Natalie Randolph to coach Coolidge High School football team
In Natalie Randolph's first season as wide receivers coach at H.D. Woodson High School in the District a few years ago, one of the most difficult moments each week came at the end of the game when the two teams lined up for their traditional handshake.
"I hate shaking hands," she said at the time, "because they walk right past me and don't realize I'm a coach."
Randolph has been dealing with slights like that ever since she fell in love with football, a passion that led to a five-year career as a wide receiver for the D.C. Divas of the women's professional football league and a two-year stint as a varsity assistant at Woodson.
Now the 29-year-old science teacher is putting herself on the line again.
On Friday, Randolph is scheduled to be formally named the head football coach at Coolidge High School in Northwest Washington, making her what is believed to be the only woman coaching boys' varsity high school football in the United States.
The appointment, which Randolph confirmed in a brief telephone conversation Tuesday, was applauded by some of her peers in the coaching profession. It also prompted a modest amount of predictable sniping in anonymous comments on an online version of this story that a woman is unfit to be coaching a sport long dominated by boys.

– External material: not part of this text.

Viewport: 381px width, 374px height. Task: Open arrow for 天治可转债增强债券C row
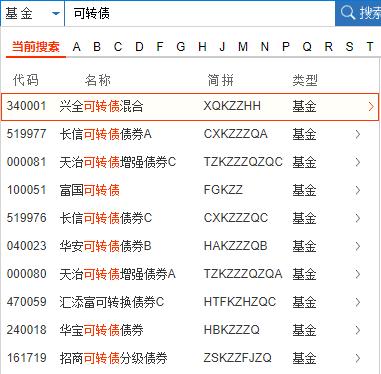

"Some people say she's just a woman and she doesn't know anything. There's definitely going to be a higher level of scrutiny because it's a woman in a man's world," said Toni Morgan, a referee for the Eastern Board of Officials and a regular official of football games in the D.C. Interscholastic Athletic Association.
Said one D.C. high school football coach: "All I know is, I don't want to be the first one to lose to her. That's going to be wild."

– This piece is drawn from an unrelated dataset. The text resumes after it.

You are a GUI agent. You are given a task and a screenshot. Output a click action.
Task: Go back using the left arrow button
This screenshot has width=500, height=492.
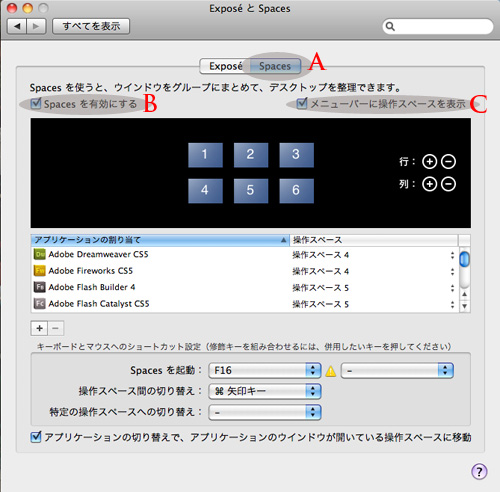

Randolph, a 1998 graduate of Sidwell Friends and former sprinter at the University of Virginia, is hardly a football newbie. She was a receiver for the Divas of the Independent Women's Professional League from 2004 to 2008 and an assistant at H.D. Woodson in 2006 and '07. She joined the Coolidge faculty in 2008 but has not coached the previous two seasons.

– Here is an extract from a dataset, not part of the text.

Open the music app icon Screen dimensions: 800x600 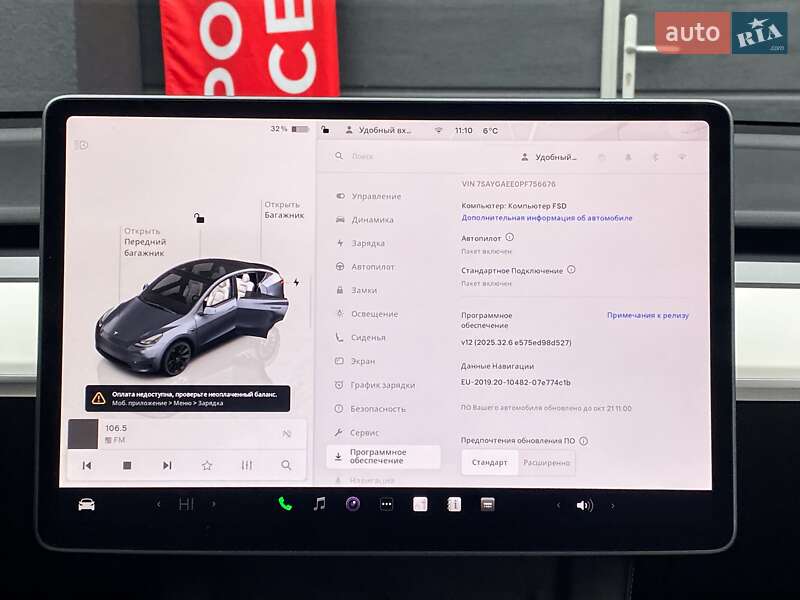click(x=319, y=504)
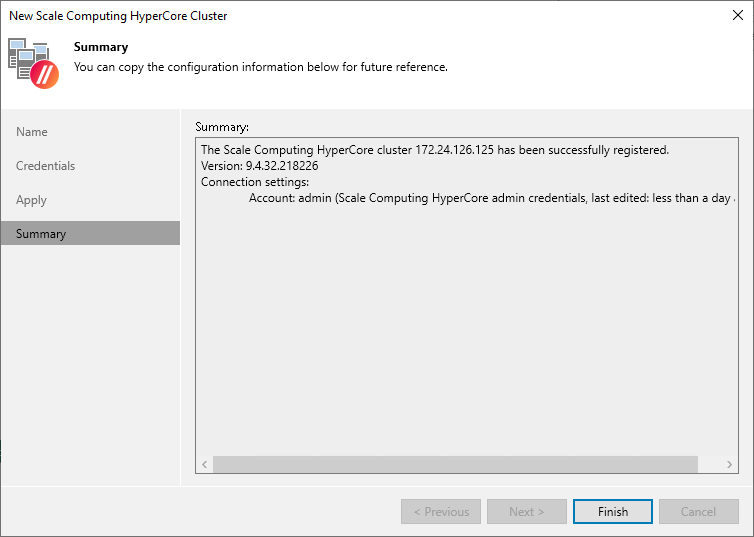The height and width of the screenshot is (537, 754).
Task: Click the horizontal scrollbar thumb in summary
Action: coord(455,465)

"She can do it," said H.D. Woodson Coach Greg Fuller, who hired Randolph as an assistant in 2006. "She's a no-nonsense kind of coach. She's a disciplinarian. She handled [the questions about being a woman coaching football] very well because she takes on any challenge you put in front of her."
No one is believed to have kept records on the number of women who have coached football in the United States, although the number is small.
According to Sydney Chambers of the Clell Wade Coaches Directory, which maintains a database of all coaches at U.S. colleges, high schools and junior high schools, there was no woman listed among the 15,675 public or private high school football coaches last season.